В ком она внутри – тот теряет ее лишь вместе с жизнью”.
Тоска по России сказывается в таких лирических стихотворениях, как “Рассвет на рельсах”, “Лучина”, “Русской ржи от меня поклон”, “О, неподатливый язык…”. К 30-м годам Цветаева ясно осознала рубеж, отделивший ее от белой эмиграции. Важное значение для понимания поэзии этого времени имеет цикл “Стихи к сыну”, где она во весь голос говорит о Советском Союзе как о стране совершенно особого склада, неудержимо рвущейся вперед – в будущее, в само мироздание.
Езжай, мой сын, в свою страну, В край – всем краям наоборот! Куда назад идти – вперед… Личная драма поэтессы тесно переплелась с трагедией века,.
Она увидела звериный оскал фашизма и успела проклясть его. Последнее, что Цветаева написала в эмиграции,- цикл гневных антифашистских стихов о Чехословакии, которую она нежно и преданно любила.
Это поистине “плач гнева и любви”, крик живой, но истерзанной души: Отказываюсь – быть. В Бедламе нелюдей Отказываюсь – жить. С волками площадей Отказываюсь – выть.
С акулами равнин Отказываюсь плыть – Вниз по теченью спин. В 1939 году Цветаева вернулась на Родину. Возвратясь в Россию, Цветаева продолжала работать в жестоких лишениях и одиночестве.
Она пишет прекрасные стихи, замечательные поэмы, стихотворные драмы. Поэзия зрелой Цветаевой монументальна, мужественна и трагична.
Она писала и думала только о большом и веником, важном. Искала и прокладывала в поэзии новые пути. Стих ее со временем твердеет, теряет прежнюю летучесть. Цветаева становится, пожалуй, одним из самых сложных поэтов России.
Стихи ее нельзя читать между делом. Читатель просто вязнет в богатстве образов, мыслей, напоре страстей и чувств. Поэзия Цветаевой требует встречной работы мысли и сердца: Наша совесть – не ваша совесть!
Полно! – Вольно! – о всем забыв. Дети, сами пишите повесть Дней своих и страстей своих. Вскоре грянула война.
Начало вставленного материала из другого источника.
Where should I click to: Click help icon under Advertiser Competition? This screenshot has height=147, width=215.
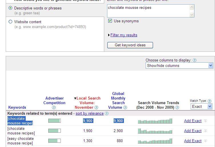click(x=54, y=108)
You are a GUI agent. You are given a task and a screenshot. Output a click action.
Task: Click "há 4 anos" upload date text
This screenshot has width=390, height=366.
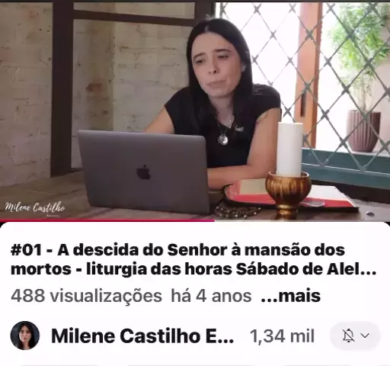[211, 296]
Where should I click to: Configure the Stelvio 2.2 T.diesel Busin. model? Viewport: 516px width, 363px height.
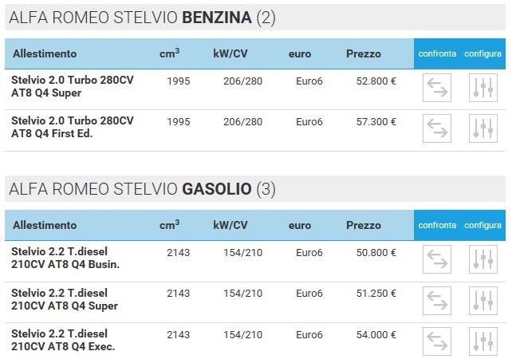click(x=483, y=259)
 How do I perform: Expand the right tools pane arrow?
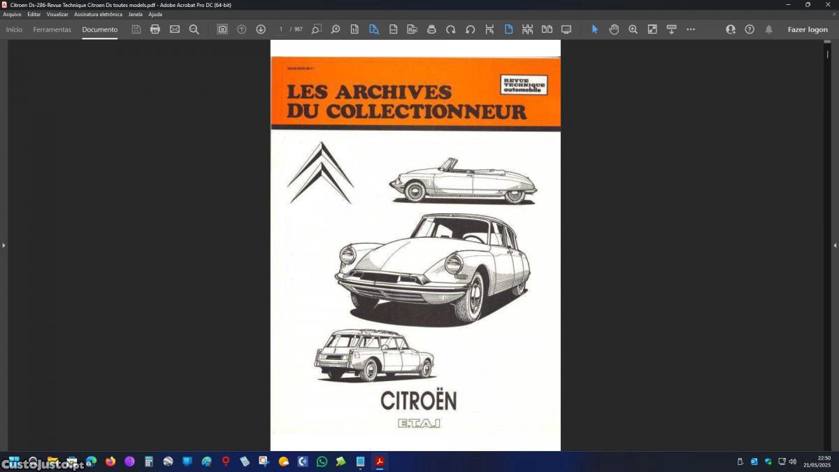pyautogui.click(x=835, y=245)
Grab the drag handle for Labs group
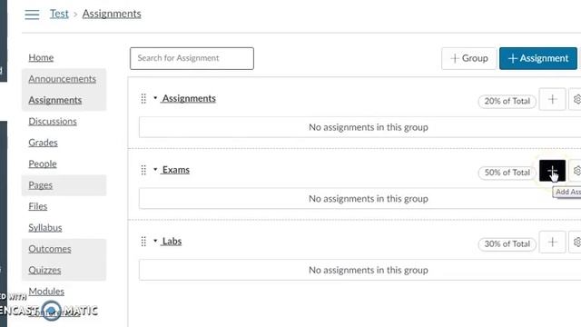Viewport: 581px width, 327px height. coord(143,242)
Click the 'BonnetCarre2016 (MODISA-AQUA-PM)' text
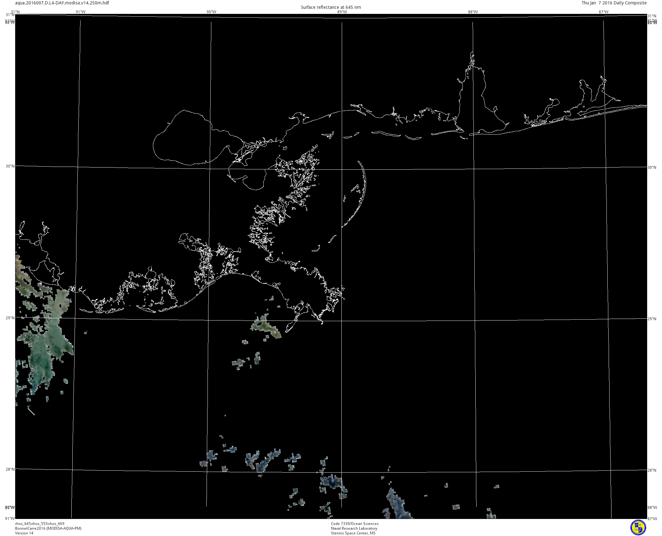This screenshot has height=536, width=662. coord(48,528)
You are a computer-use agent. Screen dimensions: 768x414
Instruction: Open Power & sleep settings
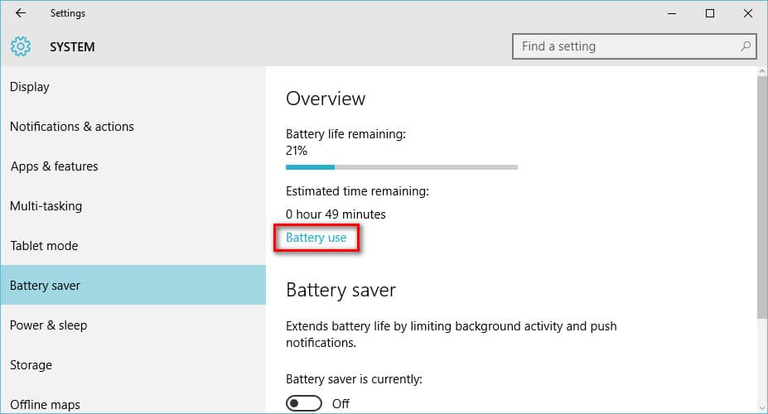click(x=48, y=325)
Превратности эвакуации забросили Цветаеву сначала в Чистополь, а затем в Елабугу. где ее настигло одиночество, о котором она с таким глубоким чувством говорила в своих стихах. Потеряв всякую веру, Цветаева покончила жизнь самоубийством. И прошел еще не один десяток лет, прежде чем сбылось ее юношеское пророчество: Разбросанным в пыли по магазинам (Где их никто не брал и не берет), Моим стихам, как драгоценным винам, Настанет свой черед.
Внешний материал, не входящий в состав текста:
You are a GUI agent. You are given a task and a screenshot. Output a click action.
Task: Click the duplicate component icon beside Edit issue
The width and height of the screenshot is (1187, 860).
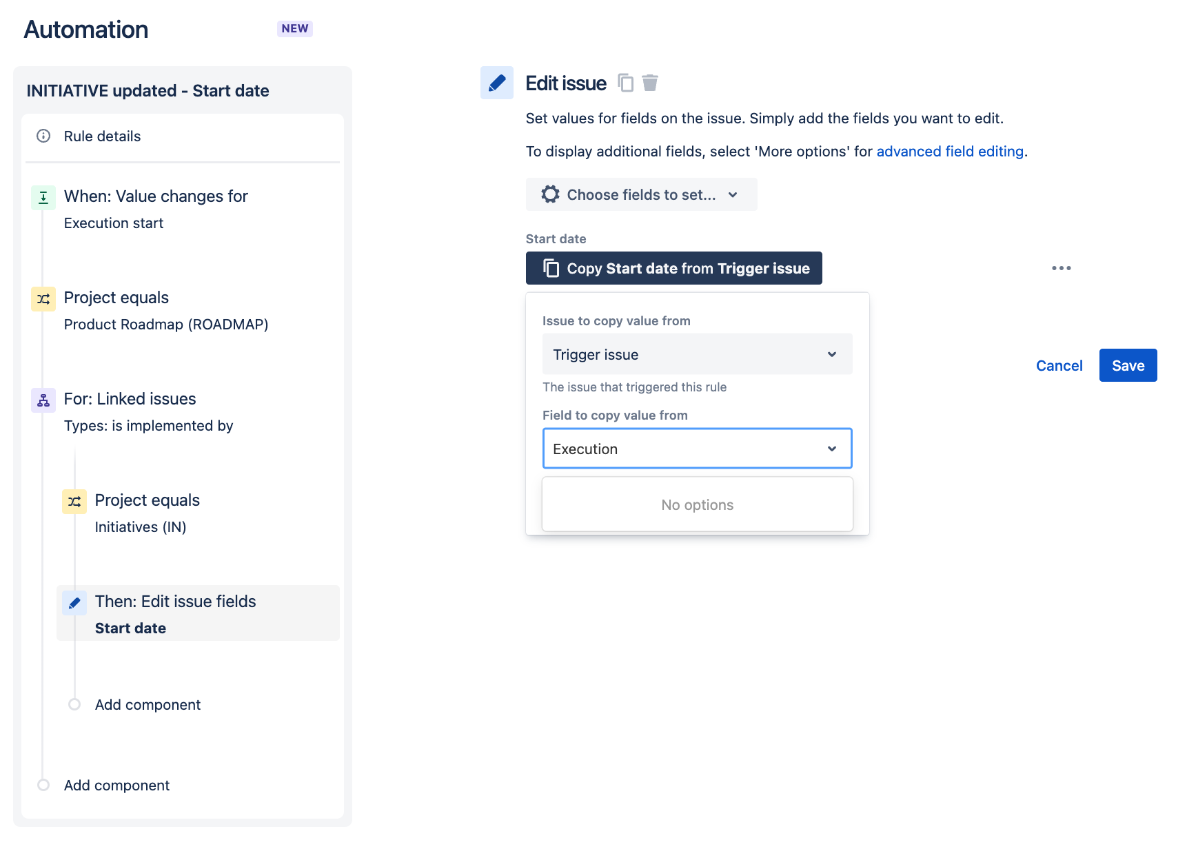(x=625, y=83)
Имя Марины Цветаевой неотделимо от истории отечественной поэзии. Сила ее стихов – не в зрительных образах, а в завораживающем потоке все время меняющихся, гибких, вовлекающих в себя ритмов.
То торжественно-приподнятые, то разговор-нобытовые, то песенно-распевные, то задорно-лукавые, иронически-насмешливые, они в своем интонационном богатстве мастерски передают переливы гибкой, выразительной, емкой и меткой русской речи. О чем бы ни писала Марина Цветаева – об отвлеченном или глубоко личном,- ее стихи всегда вызваны к жизни реально существующими обстоятельствами, подлинным внутренним велением.
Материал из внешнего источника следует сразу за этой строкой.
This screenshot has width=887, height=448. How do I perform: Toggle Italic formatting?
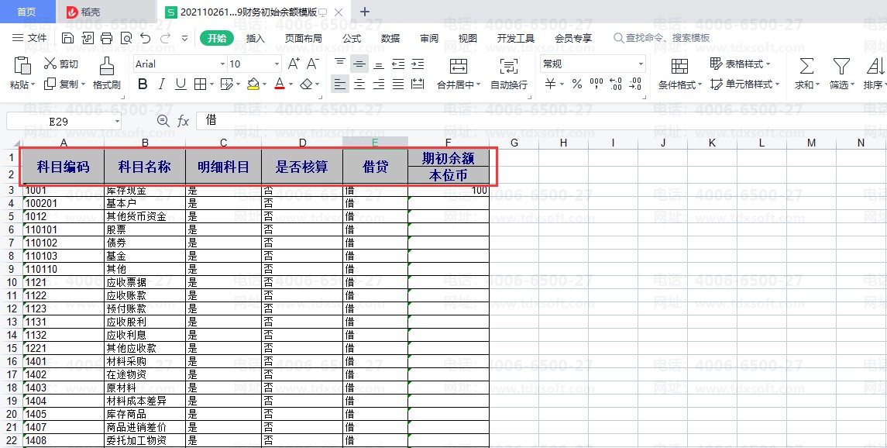pos(162,84)
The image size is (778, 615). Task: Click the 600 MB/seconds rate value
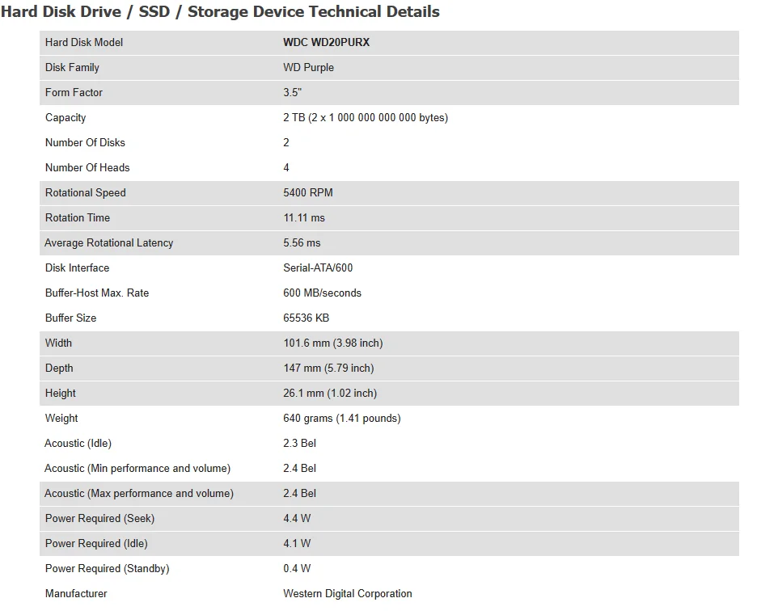(x=322, y=293)
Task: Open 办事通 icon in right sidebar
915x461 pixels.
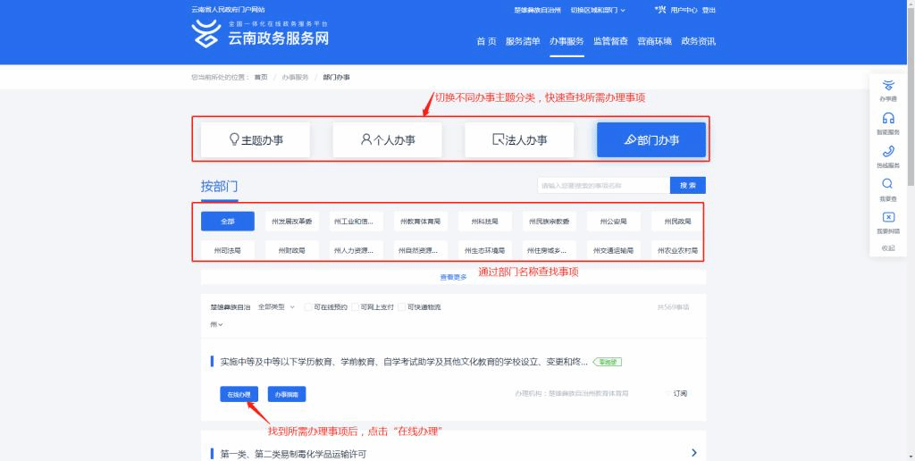Action: tap(888, 87)
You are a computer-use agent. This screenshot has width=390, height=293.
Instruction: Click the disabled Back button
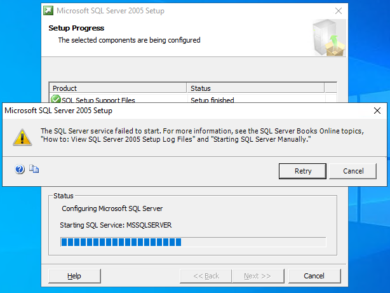pyautogui.click(x=206, y=276)
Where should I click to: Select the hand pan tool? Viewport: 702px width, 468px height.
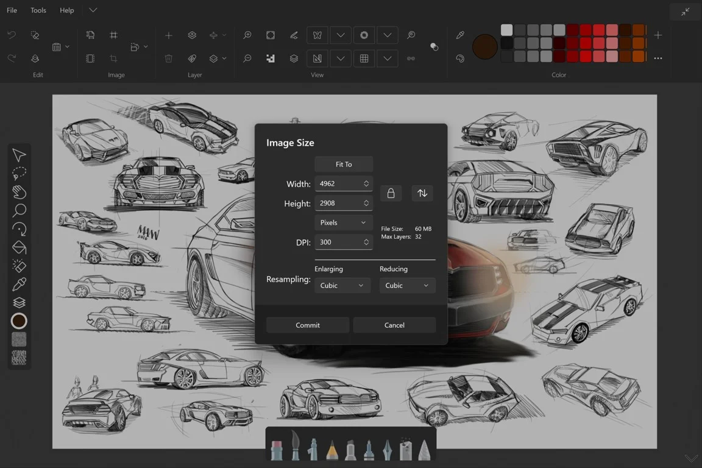pos(19,192)
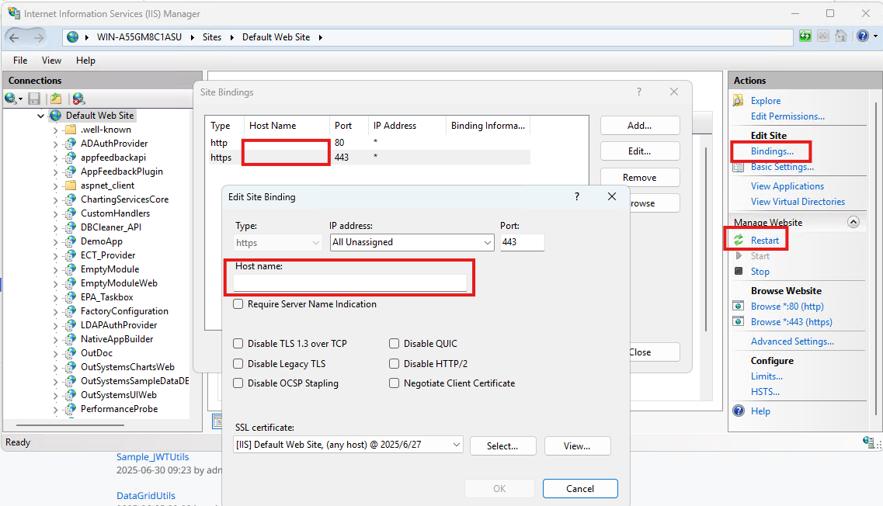883x506 pixels.
Task: Open Advanced Settings... link in Actions
Action: 792,341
Правда чувства и честность слова – вот для нее высший завет искусства. В общей истории отечественной поэзии Марина Цветаева всегда будет занимать особое место. Подлинное новаторство ее поэтической речи было естественным воплощением в слове мятущегося, вечно ищущего истины беспокойного духа.
Поэт предельной правды чувства, она со всей своей не просто сложившейся судьбой, со всей яркостью и неповторимостью самобытного дарования по праву вошла в русскую поэзию первой половины XX века.